JOHN ROBERTS: A drug-fueled battle on America's doorstep so violent and bloody that we pulled our war correspondent to cover it. Michael Ware takes us to a place that's now considered by some to be the most dangerous city on earth, a place where Americans are now getting caught in the crossfire.
There's Michael. He's joining us in just a moment. Stay with us.
ROBERTS: Imagine gun battles just like that one going on on American streets in broad daylight. It could happen. And for that reason, we have been focusing on the drug war on the Mexican border that is getting more and more violent, and spilling over on to American soil.
Our Michael Ware joins us now from Mexico City. And we should warn you that some of the video in his report may be disturbing.
Michael, you spend a lot of time in Ciudad Juarez, which is just south of El Paso, Texas, a place that really for many people is ground zero of the drug war there across the border.
MICHAEL WARE, CNN INTERNATIONAL CORRESPONDENT: Absolutely, John. I mean, last year alone, 1,600 people were killed in that city, which essentially is a sister city to El Paso, Texas, so close, it's divided by no more than a fence and a river.
So, this is literally on America's doorstep. And this is all being fought in a drug war fueled by American demand for illicit drugs and battled out with American weapons on both sides of this conflict.
MICHAEL WARE (voice-over): This is how American Jose Molinar knew his wife was dead. He saw these television pictures of her bullet-riddled car broadcast from just across the boarder in Juarez City, Mexico, minutes from his Texas home.
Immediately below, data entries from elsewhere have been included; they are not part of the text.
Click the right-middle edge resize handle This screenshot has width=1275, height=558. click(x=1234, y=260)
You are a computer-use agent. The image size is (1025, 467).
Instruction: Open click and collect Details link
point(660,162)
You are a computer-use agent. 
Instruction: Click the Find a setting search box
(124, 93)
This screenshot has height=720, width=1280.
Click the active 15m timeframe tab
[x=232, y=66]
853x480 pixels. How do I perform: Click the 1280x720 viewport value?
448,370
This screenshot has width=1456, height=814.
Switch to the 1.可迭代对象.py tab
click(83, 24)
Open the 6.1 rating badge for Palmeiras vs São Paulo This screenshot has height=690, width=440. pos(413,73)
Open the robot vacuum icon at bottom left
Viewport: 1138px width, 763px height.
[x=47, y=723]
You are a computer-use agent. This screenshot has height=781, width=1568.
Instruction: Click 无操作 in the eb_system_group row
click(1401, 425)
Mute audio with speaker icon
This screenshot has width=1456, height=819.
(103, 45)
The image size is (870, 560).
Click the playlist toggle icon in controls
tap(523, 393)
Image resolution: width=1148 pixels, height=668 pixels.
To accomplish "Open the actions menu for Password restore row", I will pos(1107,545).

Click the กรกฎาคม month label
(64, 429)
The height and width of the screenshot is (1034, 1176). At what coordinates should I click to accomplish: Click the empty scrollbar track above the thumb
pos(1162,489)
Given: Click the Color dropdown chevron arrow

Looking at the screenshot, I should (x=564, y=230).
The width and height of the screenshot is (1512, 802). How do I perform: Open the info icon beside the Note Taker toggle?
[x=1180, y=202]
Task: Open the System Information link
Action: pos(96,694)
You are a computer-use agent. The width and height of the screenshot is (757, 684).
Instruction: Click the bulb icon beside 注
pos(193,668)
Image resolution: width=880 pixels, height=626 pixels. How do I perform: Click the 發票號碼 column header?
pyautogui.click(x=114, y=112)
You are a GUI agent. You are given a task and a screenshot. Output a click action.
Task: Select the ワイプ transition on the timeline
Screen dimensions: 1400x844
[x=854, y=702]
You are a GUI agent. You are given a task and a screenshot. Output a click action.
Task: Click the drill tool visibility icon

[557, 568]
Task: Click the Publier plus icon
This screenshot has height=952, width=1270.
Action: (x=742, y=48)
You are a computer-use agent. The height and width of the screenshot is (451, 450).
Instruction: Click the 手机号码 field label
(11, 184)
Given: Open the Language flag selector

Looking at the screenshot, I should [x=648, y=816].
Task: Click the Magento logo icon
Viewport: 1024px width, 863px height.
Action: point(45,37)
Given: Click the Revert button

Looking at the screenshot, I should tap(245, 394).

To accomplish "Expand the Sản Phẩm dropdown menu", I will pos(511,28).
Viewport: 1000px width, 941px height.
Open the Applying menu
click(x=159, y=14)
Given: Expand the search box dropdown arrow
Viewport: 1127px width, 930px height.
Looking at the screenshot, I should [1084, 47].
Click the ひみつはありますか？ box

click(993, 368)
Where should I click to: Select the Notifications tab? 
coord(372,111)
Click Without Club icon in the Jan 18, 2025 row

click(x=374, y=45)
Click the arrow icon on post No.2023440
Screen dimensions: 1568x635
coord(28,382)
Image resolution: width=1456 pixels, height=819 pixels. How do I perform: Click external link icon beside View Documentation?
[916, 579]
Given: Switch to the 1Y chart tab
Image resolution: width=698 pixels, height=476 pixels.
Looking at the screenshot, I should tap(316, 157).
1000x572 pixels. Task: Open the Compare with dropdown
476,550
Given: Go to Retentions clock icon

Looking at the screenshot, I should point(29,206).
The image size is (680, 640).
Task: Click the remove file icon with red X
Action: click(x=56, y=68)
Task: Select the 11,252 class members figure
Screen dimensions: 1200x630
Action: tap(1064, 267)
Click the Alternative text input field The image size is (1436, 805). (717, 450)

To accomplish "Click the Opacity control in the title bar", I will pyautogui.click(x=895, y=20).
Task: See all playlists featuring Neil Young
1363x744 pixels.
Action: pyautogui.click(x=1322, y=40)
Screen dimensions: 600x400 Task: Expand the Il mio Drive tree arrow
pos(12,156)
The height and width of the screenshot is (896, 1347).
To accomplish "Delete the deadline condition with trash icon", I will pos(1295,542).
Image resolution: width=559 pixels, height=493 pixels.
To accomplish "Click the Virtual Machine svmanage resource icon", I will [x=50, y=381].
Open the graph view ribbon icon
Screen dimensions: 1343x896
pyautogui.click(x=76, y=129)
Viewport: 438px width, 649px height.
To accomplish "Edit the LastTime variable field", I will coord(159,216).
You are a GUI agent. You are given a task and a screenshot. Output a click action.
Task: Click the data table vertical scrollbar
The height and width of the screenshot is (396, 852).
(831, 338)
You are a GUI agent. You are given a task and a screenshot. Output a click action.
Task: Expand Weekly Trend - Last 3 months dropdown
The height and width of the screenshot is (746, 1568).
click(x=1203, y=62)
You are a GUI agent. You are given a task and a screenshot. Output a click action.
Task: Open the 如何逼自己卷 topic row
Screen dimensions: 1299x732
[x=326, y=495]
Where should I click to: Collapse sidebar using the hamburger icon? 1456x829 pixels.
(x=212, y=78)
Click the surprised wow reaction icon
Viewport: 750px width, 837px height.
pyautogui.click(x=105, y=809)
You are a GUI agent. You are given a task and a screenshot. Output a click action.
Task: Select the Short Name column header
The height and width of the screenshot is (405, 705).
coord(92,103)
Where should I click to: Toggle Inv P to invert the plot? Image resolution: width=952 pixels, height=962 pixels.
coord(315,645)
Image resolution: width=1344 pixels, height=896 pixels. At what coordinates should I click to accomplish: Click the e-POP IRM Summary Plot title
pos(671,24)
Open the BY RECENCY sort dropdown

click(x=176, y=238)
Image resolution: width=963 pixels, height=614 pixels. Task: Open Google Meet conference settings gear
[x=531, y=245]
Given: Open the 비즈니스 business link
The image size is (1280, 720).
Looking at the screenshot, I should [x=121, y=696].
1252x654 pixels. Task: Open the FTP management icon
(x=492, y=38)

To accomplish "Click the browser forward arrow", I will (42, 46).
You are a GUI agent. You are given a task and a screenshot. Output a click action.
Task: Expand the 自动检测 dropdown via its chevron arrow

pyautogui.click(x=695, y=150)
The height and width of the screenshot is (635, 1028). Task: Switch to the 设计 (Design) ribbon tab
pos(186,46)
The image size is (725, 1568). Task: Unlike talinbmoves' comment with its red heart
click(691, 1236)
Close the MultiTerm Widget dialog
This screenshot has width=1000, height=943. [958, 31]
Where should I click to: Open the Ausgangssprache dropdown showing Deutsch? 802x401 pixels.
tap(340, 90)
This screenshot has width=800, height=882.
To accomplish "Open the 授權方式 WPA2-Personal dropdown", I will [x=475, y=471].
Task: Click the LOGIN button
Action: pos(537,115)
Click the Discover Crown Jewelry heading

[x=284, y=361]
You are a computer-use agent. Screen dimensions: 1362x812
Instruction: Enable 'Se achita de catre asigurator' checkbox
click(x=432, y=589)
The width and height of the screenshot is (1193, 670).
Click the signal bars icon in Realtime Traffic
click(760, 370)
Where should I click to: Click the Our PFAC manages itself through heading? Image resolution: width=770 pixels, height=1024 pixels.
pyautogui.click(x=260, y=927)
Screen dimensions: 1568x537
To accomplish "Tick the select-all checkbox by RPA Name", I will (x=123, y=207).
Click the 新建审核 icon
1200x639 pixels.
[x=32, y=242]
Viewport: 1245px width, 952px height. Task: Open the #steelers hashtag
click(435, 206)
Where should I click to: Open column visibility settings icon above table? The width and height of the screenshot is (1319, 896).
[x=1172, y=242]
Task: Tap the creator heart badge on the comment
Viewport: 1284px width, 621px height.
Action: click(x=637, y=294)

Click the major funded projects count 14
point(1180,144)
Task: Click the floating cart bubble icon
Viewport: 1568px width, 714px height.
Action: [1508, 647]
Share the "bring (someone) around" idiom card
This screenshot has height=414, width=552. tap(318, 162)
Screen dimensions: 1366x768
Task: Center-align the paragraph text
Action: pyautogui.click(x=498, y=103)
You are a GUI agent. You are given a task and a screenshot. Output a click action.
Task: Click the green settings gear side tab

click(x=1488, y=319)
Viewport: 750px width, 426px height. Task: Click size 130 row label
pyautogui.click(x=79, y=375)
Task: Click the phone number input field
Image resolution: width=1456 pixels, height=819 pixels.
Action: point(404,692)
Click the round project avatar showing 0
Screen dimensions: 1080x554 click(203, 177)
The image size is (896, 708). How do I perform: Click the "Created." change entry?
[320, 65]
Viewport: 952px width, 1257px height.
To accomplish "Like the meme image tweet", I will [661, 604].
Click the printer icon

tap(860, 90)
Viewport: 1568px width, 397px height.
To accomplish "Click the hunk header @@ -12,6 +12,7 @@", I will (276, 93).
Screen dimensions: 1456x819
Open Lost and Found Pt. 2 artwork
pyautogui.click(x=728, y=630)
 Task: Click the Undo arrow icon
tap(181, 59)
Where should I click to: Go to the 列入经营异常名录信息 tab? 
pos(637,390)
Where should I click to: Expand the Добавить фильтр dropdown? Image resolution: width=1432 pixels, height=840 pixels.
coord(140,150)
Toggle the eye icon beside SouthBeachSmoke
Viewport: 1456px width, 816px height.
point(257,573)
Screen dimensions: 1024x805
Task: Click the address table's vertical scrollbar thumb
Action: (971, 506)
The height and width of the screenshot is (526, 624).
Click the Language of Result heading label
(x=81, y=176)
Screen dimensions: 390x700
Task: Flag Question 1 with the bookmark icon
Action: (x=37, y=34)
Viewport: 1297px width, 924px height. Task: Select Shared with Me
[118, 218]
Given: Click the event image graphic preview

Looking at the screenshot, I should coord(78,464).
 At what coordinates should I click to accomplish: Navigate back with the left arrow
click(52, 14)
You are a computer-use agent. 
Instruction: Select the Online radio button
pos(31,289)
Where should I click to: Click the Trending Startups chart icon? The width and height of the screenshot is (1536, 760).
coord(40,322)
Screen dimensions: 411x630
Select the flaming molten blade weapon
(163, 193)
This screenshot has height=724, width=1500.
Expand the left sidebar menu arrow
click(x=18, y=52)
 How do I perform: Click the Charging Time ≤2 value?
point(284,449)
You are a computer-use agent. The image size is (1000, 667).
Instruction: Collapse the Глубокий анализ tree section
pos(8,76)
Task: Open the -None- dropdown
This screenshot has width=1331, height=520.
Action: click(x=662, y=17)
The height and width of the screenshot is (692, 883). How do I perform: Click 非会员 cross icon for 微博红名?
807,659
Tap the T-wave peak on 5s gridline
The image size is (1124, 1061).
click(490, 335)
JOSE MOLINAR: As soon as the image came up, I saw her truck, and I knew what had happened right then and there.
WARE: His wife, Marisela, a U.S. resident and mother of two, was gunned down doing a last-minute favor, giving a Juarez government lawyer a ride to go shopping.
MOLINAR: Wrong place, wrong time. That's the only way I can describe that.
WARE: This is the cartel war in Mexico, a conflict raging on America's doorstep, a conflict in which Juarez police officers like this one, under attack from a drug gang, are fighting for their lives, while the drug cartels are battling throughout the city for control of a lucrative drug route into the United States.
Sixteen hundred people killed in this city last year. That's three times more than the most murderous city in America, and 50 of them were police officers. This year, in just two months, 400 more already murdered.
We saw the most recent victims laying in the city's morgue, overflowing with bodies, many unidentified cartel members destined for mass graves. They'd been brutally killed by rivals: beheaded, tortured, strafed with bullets.
But now the cartels are renewing a favorite tactic: intimidating government leaders. This time they're doing it by killing cops one by one.
MAYOR JOSE REYES FERRIZ, CIUDAD JUAREZ, MEXICO: They started killing police officers, and not while they were doing police work but when they were coming out of their homes and getting into their cars to go to the police station.
WARE: We rode on patrol with police officers out on the streets, the entire force on high alert, the cartel war grinding on.
(on camera) And it's going to be a long war with most of the advantages in the cartels' favor. Their gunmen outnumber these police, and they're better armed. And the body count continues to rise.
Meanwhile, over the past year, the Mexican army has moved into Juarez. Over 2,000 soldiers sent as part of a huge operation that has 45,000 troops combating the cartels across Mexico.
And though the U.S. this year is giving Mexico about $400 million to combat the cartels, officials on both sides of the border privately agree. The war as it's fought now cannot be won, which is something Jose Molinar's wife probably knew before she was gunned down.
(on camera) This drug war in Juarez robbed you of your mother. I mean, how do you carry that?
ALBA PRIETO: Day by day, just... I always think she's at work.
WARE (voice-over): And the unwinnable war that killed her mother rages on.
WARE: And it's been another terrible week of bloodshed in Juarez, marked particularly yesterday, by reports of the death of two more police officers, a husband and his pregnant wife, who was also a police officer. And what we hear now is that the Mexican government has sent more than 1,000 extra soldiers from the Mexican army to reinforce those already in this troubled city -- John.
ROBERTS: It's stunning, the level of violence going on in these Mexican border cities, Michael. And government officials in Mexico say a lot of it is to blame on guns flowing from America into Mexico. How much of a problem is that really?
WARE: Well, over the past few years, the American authorities say that they're aware of at least 62,000 weapons that have been trafficked from America to Mexico. And I can tell you, looking at some of the weapons that the police there have seized from the cartels, it's extraordinary. American hand grenades. American assault rifles. And indeed even, American .50 caliber Barrett sniper rifles that can kill a person at about a mile. Now, I've only seen those in the hands of marine and army snipers in Iraq, John.
ROBERTS: Obviously a big problem down there. Michael Ware for us this morning from Mexico City. Thanks very much. As a result of this traffic in weapons between the United States and Mexico, Eric Holder, the attorney general, has been talking about reinstating the assault weapons ban.